CHP ve KARABÜK  

                 Sevgili dostlar; Çoktandır yazmak, paylaşmak, duygularımı dile getirmek, ruhumdaki isyanları açığa çıkarmak, vicdanımla hesaplaşmak, çocuklarımıza sorumlu olmak, hayatı sorgulamak istiyordum. Umudun ve mutluluğun resmini çizmek istediğimiz Karabük caddelerine her seçimde çizebildiğimiz en iyi resim, hüsran, umutsuzluk, hayallerimizin ötelendiği siyah beyaz günlerin resmiydi ne yazık ki… Karabük’te Cumhuriyet Halk Partisi’nin bulunduğu noktayı paylaşmak […]

 

osmangüldemir            

 

Sevgili dostlar;

Çoktandır yazmak, paylaşmak, duygularımı dile getirmek, ruhumdaki isyanları açığa çıkarmak, vicdanımla hesaplaşmak, çocuklarımıza sorumlu olmak, hayatı sorgulamak istiyordum.

Umudun ve mutluluğun resmini çizmek istediğimiz Karabük caddelerine her seçimde çizebildiğimiz en iyi resim, hüsran, umutsuzluk, hayallerimizin ötelendiği siyah beyaz günlerin resmiydi ne yazık ki…

Karabük’te Cumhuriyet Halk Partisi’nin bulunduğu noktayı paylaşmak istiyorum sizlerle.

Niçin CHP Karabük gündeminde yok, neden başarısız?

Niçin 25 yıldır aynı strateji ile yönetiliyor?

Niçin aynı düşünüş yol ve yöntemlerle Karabük’ün sorunlarına çözüm üretmeye çalışıyor?

Niçin Karabük’ün sorunlarını topluma aktaramıyor?

Niçin Karabük kamuoyuna yeterli güveni vermiyor?

Niçin CHP kadroları ülkemizde ve Karabük’te CHP’ye karşı oluşmuş negatif algıları değiştiremiyor?

Niçin CHP Karabük’te üçüncü parti konumuna düştü?

Niçin gençlerden, kadınlardan, esnaftan, işçiden, emekliden oy alamıyor?

* Görev A:
CHP ve Karabük yazısında "Niçin Karabük’ün sorunlarını" sözleriyle başlayıp "emekliden oy alamıyor?" sözlerine kadar süren bölümü hiçbir şeyini değiştirmeden yazın.
* Görev B:
CHP ve Karabük yazısını son cümlesinden sonra devam ettirin.
Aşağıdaki materyalin yukarıdaki CHP ve Karabük yazısıyla hiçbir ilgisi yoktur.

* Verilen bilgiler:
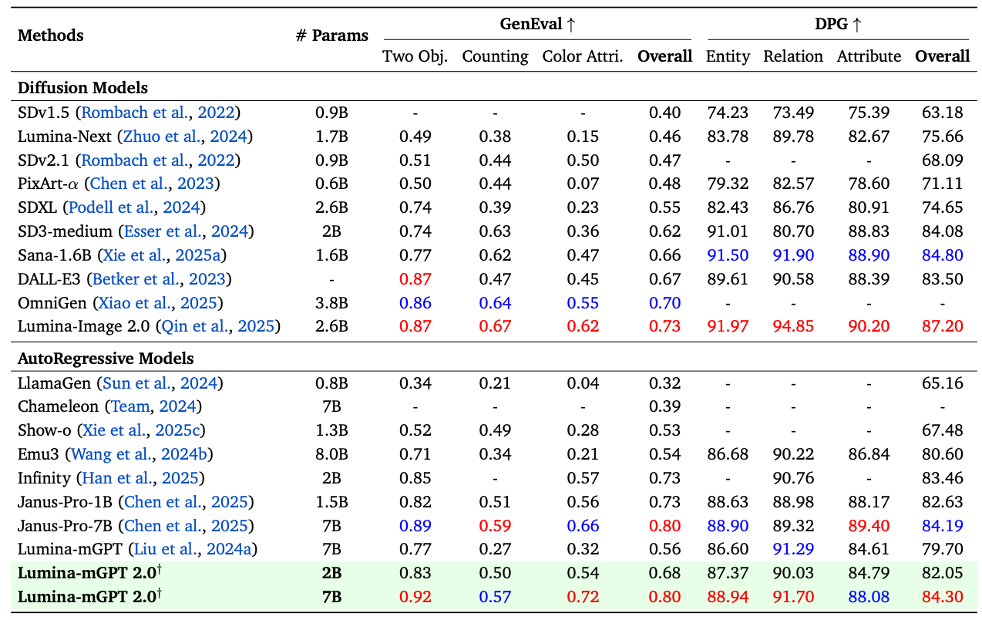Open the Xie et al., 2025c Show-o citation
982x620 pixels.
[x=142, y=430]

* Yanıt A:
Niçin Karabük’ün sorunlarını topluma aktaramıyor?

Niçin Karabük kamuoyuna yeterli güveni vermiyor?

Niçin CHP kadroları ülkemizde ve Karabük’te CHP’ye karşı oluşmuş negatif algıları değiştiremiyor?

Niçin CHP Karabük’te üçüncü parti konumuna düştü?

Niçin gençlerden, kadınlardan, esnaftan, işçiden, emekliden oy alamıyor?

* Yanıt B:
Niçin ilde, ilçelerde, köylerde heyecansız

Ama en çokta üzüldüğüm Karabük Demir-Çelik Fabrikası’nın temelini atan rahmetli İsmet İnönü’nün CHP’sine bir Cumhuriyet Kenti olan Karabük’te vefa gösterilmeyişi.

Kısacası sevgili dostlarım cevabını veremediğim yüzlerce soru var Karabük CHP hakkında.

Bakın seçimlere altı ay gibi kısa bir süre kaldı. Bence il yönetimi bir çalıştay düzenleyerek yol haritasını belirlemek, kendisiyle hesaplaşmak, özeleştiri yapmak zorundadır. Tıpkı genel merkezde olduğu gibi…

Bir dönem il başkan yardımcılığını ve basın sözcülüğünü yaptığım partimin bu noktaya gelişi beni derinden yaralıyor…

Gerçek;

Heyecanı, ruhu kaçmış, kavgayı göze alamayan, kentle bütünleşemeyen, mücadeleden kaçan, laf kalabalığından başka bir şey yapmayan BEN ve benim gibilerin örgütlerden ellerini çekmeleri gerekmiyor mu?

Gençlerimize;

Yenilgileri, hüzünleri, başarısızlığı değil, mücadeleyi, cesareti ve kavgayı öğretecek, okuyan, sorgulayan, dinamik kadrolara ihtiyaç yok mu?..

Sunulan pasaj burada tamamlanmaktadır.